What to produce - Convert the lines of the material starting at the line containing "Task: Toggle the visible eye filter" and ending at the line containing "(x=408, y=83)", both included, into a JSON list of strings with one string per line and blank lines left out.

------ Available records ------

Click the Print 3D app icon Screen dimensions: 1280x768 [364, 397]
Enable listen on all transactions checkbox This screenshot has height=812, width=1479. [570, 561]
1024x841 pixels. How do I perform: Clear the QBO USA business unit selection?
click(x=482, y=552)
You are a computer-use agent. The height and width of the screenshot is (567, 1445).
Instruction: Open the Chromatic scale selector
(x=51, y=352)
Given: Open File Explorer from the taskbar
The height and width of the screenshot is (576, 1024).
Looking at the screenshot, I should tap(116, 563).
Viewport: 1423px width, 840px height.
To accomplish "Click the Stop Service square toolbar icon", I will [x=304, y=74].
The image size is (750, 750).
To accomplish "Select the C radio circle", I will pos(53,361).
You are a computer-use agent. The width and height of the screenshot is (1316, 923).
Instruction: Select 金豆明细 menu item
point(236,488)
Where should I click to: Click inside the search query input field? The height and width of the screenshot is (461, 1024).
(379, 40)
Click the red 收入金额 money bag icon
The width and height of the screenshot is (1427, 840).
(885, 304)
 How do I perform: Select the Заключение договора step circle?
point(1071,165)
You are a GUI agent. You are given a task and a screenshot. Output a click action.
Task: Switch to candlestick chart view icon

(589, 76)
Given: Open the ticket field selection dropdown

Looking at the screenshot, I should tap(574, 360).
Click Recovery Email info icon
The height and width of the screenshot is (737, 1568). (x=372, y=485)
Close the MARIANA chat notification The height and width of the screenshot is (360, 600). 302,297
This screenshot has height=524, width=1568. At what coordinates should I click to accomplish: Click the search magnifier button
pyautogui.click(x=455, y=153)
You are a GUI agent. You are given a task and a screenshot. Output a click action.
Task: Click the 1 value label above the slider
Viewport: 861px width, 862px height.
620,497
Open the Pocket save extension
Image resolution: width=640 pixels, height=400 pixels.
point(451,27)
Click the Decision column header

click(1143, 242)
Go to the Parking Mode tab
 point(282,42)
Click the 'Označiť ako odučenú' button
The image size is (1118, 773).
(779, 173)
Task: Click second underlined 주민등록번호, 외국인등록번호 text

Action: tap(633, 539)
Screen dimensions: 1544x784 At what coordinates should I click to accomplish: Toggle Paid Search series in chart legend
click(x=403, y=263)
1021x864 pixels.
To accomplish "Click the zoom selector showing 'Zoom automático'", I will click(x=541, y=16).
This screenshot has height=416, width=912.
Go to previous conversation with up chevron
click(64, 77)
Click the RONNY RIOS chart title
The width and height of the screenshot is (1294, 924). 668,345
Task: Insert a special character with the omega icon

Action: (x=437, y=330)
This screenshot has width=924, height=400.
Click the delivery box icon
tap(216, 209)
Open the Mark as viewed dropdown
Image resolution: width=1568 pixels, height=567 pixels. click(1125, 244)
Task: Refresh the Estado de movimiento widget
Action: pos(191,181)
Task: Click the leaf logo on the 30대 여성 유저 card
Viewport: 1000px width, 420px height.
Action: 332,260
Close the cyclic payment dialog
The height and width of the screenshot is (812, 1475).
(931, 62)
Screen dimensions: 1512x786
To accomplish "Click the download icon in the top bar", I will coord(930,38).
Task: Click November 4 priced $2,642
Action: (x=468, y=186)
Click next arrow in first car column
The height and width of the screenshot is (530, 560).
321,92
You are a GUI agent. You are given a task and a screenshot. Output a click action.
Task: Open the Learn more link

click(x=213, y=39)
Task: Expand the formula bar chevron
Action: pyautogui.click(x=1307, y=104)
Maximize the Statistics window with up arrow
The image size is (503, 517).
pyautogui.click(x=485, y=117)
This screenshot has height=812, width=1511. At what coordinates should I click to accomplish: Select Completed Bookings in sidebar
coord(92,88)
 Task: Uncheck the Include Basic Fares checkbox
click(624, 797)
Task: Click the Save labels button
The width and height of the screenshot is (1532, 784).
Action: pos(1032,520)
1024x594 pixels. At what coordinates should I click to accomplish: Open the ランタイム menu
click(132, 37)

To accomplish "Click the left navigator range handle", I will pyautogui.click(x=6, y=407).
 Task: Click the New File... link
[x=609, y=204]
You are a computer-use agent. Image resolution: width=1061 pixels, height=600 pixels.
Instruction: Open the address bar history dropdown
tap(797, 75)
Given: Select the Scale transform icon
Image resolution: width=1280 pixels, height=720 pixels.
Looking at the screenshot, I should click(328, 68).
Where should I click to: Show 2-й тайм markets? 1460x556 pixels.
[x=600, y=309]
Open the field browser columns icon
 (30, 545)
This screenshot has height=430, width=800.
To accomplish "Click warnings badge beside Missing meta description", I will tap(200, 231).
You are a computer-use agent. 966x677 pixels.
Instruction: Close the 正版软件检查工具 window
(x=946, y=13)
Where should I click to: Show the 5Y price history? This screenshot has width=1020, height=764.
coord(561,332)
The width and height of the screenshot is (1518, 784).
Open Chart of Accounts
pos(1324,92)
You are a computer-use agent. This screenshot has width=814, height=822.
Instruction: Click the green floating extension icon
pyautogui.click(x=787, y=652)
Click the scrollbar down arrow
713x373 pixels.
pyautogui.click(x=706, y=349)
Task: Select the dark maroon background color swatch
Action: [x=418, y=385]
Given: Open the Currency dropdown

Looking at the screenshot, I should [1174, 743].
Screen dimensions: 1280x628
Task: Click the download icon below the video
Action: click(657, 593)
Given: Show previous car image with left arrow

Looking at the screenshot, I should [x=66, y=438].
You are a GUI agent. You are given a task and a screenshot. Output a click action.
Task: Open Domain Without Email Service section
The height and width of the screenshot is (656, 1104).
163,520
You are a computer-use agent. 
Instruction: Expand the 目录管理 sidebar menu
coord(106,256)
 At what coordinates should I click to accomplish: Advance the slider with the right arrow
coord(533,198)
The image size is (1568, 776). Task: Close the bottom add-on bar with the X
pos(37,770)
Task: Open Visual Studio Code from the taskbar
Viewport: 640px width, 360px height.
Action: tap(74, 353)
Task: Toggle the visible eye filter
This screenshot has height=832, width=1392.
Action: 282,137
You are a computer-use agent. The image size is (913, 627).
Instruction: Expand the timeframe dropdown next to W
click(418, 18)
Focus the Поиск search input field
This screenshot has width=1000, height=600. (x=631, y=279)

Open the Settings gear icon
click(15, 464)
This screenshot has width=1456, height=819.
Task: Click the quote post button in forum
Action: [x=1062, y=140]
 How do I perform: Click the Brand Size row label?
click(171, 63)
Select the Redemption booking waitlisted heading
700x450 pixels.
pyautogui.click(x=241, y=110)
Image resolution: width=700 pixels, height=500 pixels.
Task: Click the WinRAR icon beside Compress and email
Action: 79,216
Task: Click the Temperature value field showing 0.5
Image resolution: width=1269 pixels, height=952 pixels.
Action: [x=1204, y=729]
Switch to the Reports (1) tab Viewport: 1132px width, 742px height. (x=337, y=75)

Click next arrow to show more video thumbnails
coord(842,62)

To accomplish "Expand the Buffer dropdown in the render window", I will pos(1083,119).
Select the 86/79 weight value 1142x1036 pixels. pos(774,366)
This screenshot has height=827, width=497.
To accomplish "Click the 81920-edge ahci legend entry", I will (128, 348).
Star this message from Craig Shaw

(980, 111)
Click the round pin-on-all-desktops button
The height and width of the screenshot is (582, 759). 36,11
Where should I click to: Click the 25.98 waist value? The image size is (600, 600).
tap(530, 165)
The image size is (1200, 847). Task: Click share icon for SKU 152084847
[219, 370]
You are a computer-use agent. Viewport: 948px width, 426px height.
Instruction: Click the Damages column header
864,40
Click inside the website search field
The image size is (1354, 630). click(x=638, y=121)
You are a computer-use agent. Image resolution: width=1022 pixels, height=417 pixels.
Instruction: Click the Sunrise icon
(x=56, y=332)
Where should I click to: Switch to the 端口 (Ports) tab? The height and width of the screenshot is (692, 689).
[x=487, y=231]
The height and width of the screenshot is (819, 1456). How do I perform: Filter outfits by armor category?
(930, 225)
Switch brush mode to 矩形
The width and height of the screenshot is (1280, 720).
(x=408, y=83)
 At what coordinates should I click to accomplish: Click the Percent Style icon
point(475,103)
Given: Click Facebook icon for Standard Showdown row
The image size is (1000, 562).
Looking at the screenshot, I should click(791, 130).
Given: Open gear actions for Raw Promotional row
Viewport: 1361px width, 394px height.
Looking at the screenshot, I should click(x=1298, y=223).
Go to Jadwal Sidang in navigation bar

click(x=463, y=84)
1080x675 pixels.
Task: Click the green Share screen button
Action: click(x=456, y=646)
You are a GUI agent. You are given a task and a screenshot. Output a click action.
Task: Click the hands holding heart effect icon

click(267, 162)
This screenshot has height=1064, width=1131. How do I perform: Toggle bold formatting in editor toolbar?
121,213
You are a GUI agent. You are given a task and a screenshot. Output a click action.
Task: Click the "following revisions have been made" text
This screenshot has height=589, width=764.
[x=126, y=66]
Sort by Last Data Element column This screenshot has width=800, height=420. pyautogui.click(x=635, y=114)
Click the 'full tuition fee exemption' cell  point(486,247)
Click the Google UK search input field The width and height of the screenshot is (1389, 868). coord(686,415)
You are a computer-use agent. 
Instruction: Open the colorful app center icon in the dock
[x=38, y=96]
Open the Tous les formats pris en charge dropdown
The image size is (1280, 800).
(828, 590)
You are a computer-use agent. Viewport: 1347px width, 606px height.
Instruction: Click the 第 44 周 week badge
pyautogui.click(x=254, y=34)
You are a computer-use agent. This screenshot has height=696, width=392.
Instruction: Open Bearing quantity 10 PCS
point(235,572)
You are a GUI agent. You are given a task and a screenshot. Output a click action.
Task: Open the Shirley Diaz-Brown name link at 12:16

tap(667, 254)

------

Correct answer -
[
  "Task: Toggle the visible eye filter",
  "This screenshot has height=832, width=1392.",
  "Action: 282,137",
  "You are a computer-use agent. The image size is (913, 627).",
  "Instruction: Expand the timeframe dropdown next to W",
  "click(418, 18)",
  "Focus the Поиск search input field",
  "This screenshot has width=1000, height=600. (x=631, y=279)",
  "Open the Settings gear icon",
  "click(15, 464)",
  "This screenshot has width=1456, height=819.",
  "Task: Click the quote post button in forum",
  "Action: [x=1062, y=140]",
  " How do I perform: Click the Brand Size row label?",
  "click(171, 63)",
  "Select the Redemption booking waitlisted heading",
  "700x450 pixels.",
  "pyautogui.click(x=241, y=110)",
  "Image resolution: width=700 pixels, height=500 pixels.",
  "Task: Click the WinRAR icon beside Compress and email",
  "Action: 79,216",
  "Task: Click the Temperature value field showing 0.5",
  "Image resolution: width=1269 pixels, height=952 pixels.",
  "Action: [x=1204, y=729]",
  "Switch to the Reports (1) tab Viewport: 1132px width, 742px height. (x=337, y=75)",
  "Click next arrow to show more video thumbnails",
  "coord(842,62)",
  "To accomplish \"Expand the Buffer dropdown in the render window\", I will pos(1083,119).",
  "Select the 86/79 weight value 1142x1036 pixels. pos(774,366)",
  "This screenshot has height=827, width=497.",
  "To accomplish \"Click the 81920-edge ahci legend entry\", I will (128, 348).",
  "Star this message from Craig Shaw",
  "(980, 111)",
  "Click the round pin-on-all-desktops button",
  "The height and width of the screenshot is (582, 759). 36,11",
  "Where should I click to: Click the 25.98 waist value? The image size is (600, 600).",
  "tap(530, 165)",
  "The image size is (1200, 847). Task: Click share icon for SKU 152084847",
  "[219, 370]",
  "You are a computer-use agent. Viewport: 948px width, 426px height.",
  "Instruction: Click the Damages column header",
  "864,40",
  "Click inside the website search field",
  "The image size is (1354, 630). click(x=638, y=121)",
  "You are a computer-use agent. Image resolution: width=1022 pixels, height=417 pixels.",
  "Instruction: Click the Sunrise icon",
  "(x=56, y=332)",
  "Where should I click to: Switch to the 端口 (Ports) tab? The height and width of the screenshot is (692, 689).",
  "[x=487, y=231]",
  "The height and width of the screenshot is (819, 1456). How do I perform: Filter outfits by armor category?",
  "(930, 225)",
  "Switch brush mode to 矩形",
  "The width and height of the screenshot is (1280, 720).",
  "(x=408, y=83)"
]